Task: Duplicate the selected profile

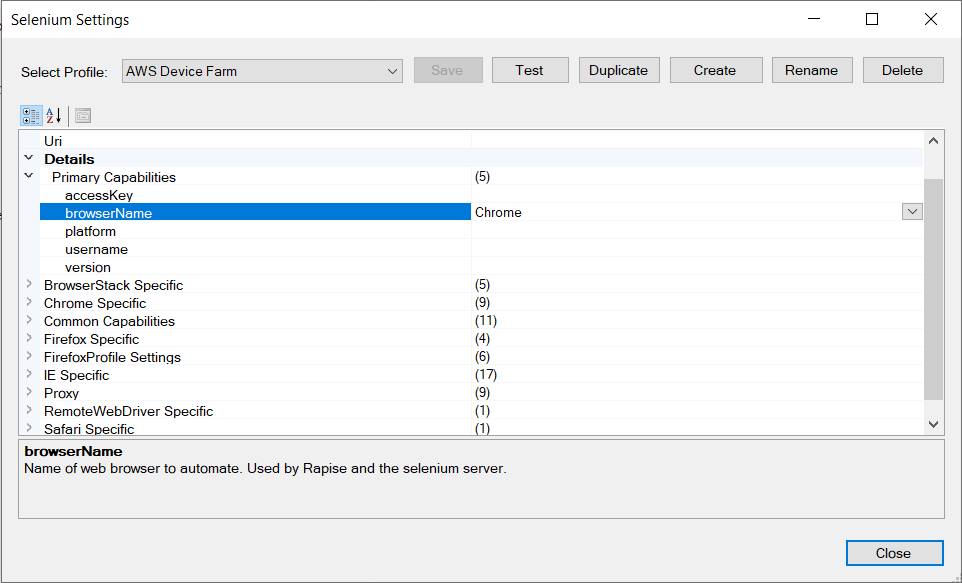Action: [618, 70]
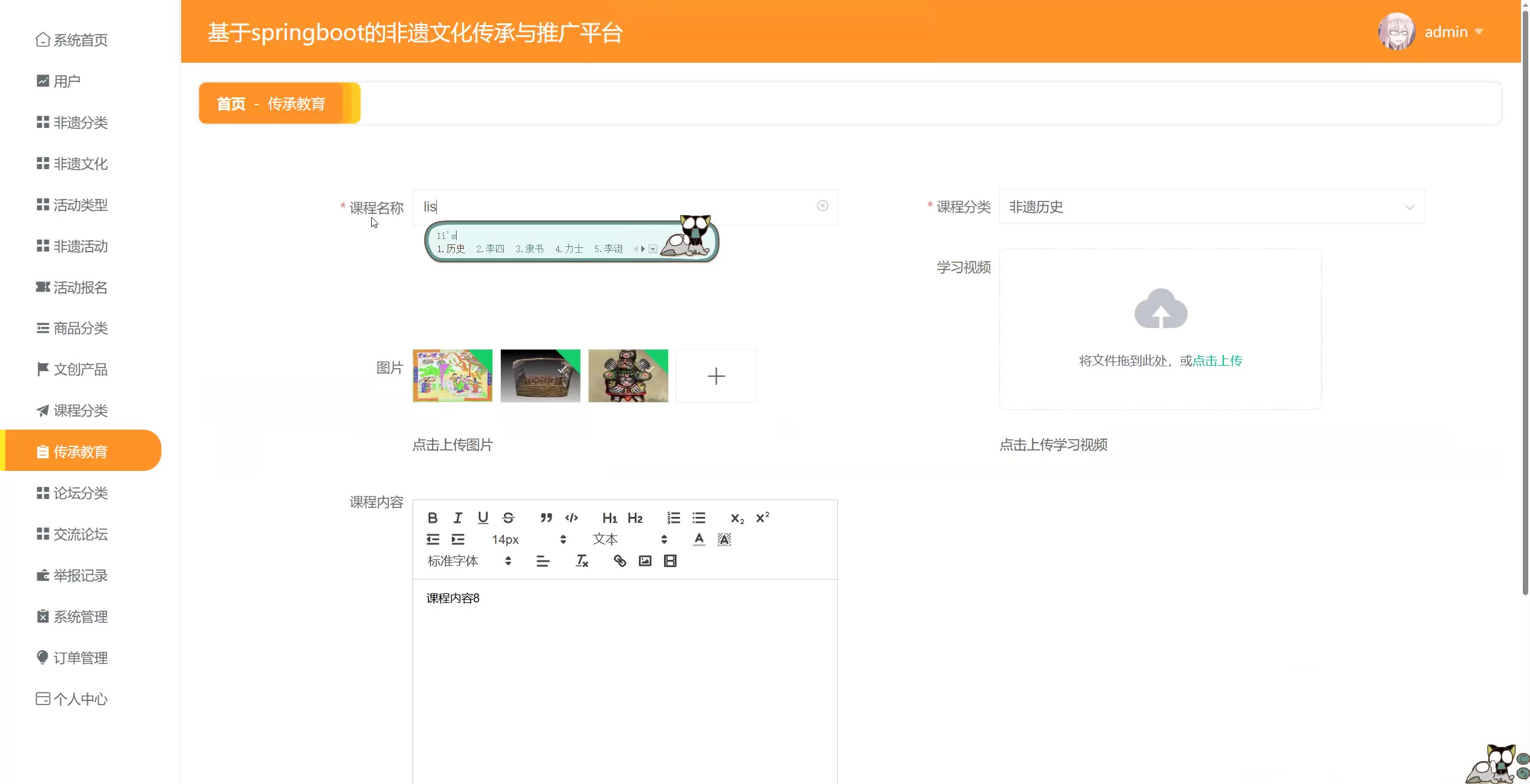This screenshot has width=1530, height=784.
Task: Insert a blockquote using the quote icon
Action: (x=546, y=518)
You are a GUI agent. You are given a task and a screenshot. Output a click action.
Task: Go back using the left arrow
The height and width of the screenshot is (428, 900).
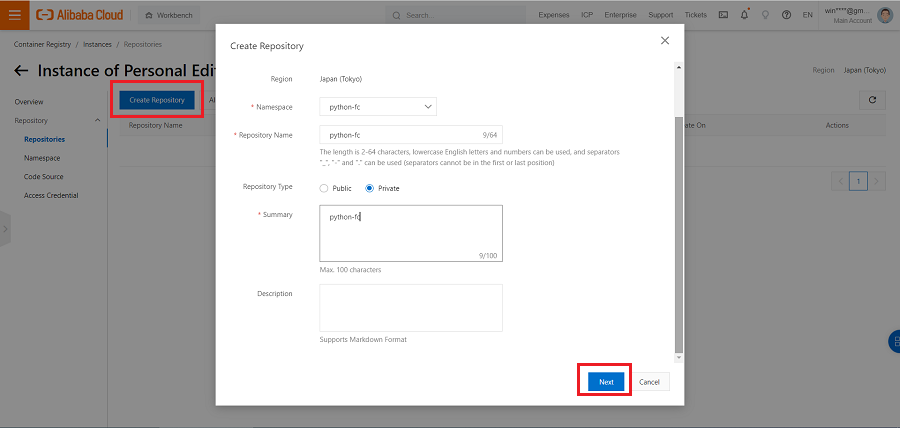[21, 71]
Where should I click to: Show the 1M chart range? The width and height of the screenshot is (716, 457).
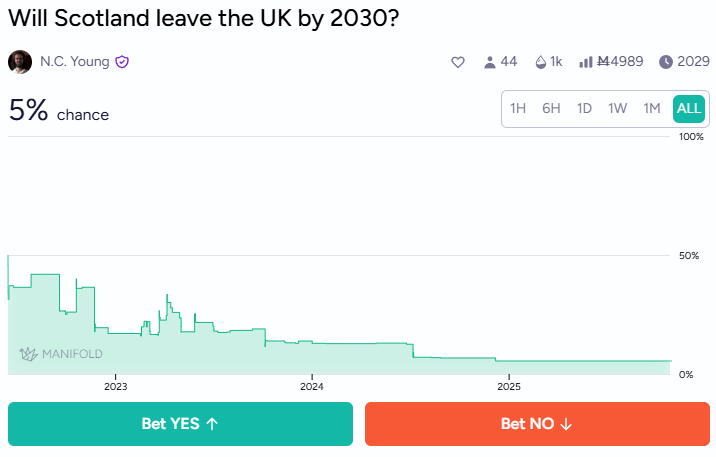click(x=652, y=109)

== == ==

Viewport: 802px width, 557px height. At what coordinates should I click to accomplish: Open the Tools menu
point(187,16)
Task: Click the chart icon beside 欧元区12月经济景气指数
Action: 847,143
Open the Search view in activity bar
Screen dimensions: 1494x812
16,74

== == ==

OBIETTIVO —
Sostituisci "1M" con "6M" nella parte dei record che si apre con la riga contenente "Where should I" e si chiude con quella contenente "click(x=652, y=109)", estremi inclusi. Riscrivi solo queste righe lasciando invariato tutto il resto e omettendo le immagini.

SOLUZIONE —
Where should I click to: Show the 6M chart range? The width and height of the screenshot is (716, 457).
click(x=652, y=109)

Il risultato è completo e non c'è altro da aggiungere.